This suggests that in China there may be little to no fall in margins.
 

"Behind Tesla's price adjustments, there’re countless engineering innovations, which are essentially unique & excellent cost control mechanisms, including but not limited to vehicle integration design, production line design, and supply chain management and even optimize the robot arm coordination route at the millisecond level...Starting from the 'first principle', insist on cost pricing."

This suggests that in China there may be little to no fall in margins.

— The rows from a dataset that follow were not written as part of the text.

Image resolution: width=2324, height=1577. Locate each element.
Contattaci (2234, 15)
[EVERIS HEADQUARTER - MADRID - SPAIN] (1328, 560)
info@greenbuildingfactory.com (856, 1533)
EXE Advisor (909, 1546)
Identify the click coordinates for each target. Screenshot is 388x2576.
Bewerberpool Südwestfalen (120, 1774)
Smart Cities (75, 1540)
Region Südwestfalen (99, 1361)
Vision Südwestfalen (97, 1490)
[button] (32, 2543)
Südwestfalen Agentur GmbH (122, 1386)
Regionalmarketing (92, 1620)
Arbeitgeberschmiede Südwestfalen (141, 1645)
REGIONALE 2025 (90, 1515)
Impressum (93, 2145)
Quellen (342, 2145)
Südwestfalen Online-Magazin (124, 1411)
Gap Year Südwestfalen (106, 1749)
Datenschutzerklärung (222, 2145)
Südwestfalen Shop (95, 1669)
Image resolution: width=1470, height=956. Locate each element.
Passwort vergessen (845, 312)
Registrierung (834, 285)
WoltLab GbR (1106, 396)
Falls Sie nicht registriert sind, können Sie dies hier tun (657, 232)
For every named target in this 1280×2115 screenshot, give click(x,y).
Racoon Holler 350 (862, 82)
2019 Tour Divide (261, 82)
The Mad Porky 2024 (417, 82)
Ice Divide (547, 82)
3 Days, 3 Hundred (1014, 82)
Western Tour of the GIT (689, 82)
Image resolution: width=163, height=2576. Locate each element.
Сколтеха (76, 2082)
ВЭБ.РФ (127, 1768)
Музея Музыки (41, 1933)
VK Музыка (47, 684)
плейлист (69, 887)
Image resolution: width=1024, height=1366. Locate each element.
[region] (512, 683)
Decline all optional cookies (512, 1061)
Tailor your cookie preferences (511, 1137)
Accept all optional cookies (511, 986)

I so want to believe this. I wish Tesla China didn’t trash their credibility at the end of 2022. Makes it harder to believe frankly.
 
Yeah… I wonder why Rob Maurer was focussing on lower margins (he only briefly mentioned lower costs), when this could just be a consequence of better technology, cheaper parts,… This will give demand a serious boost, while margins could remain the same. We all know what that means.
I think its better to be bit more realistic here. While (the translation of) that post makes it sound almost like production improvements / efficiencies will offset the the price cuts, you can safely assume that margins will be a fair bit lower for cars sold in China.
 
Has anybody here run a financial model of what Tesla’s annual profit looks like in a fully mature EV market? Make your own assumptions, but mine would be something like:

Tesla selling 10 million units per year
$25k ASP
No longer any pricing power since competition can make similar product, so margin comes only from lower cost than the competition. So, 10% margin?
 
I think its better to be bit more realistic here. While (the translation of) that post makes it sound almost like production improvements / efficiencies will offset the the price cuts, you can safely assume that margins will be a fair bit lower for cars sold in China.
IMO, anyone expecting margins to remain the same in China for Tesla would likely be setting themselves up for an unhappy surprise.

If margins in China were to actually remain the same, however, this would bode extremely well for Tesla, considering that Tom Zhu brought a team of Tesla China engineers with him to Fremont/Austin recently.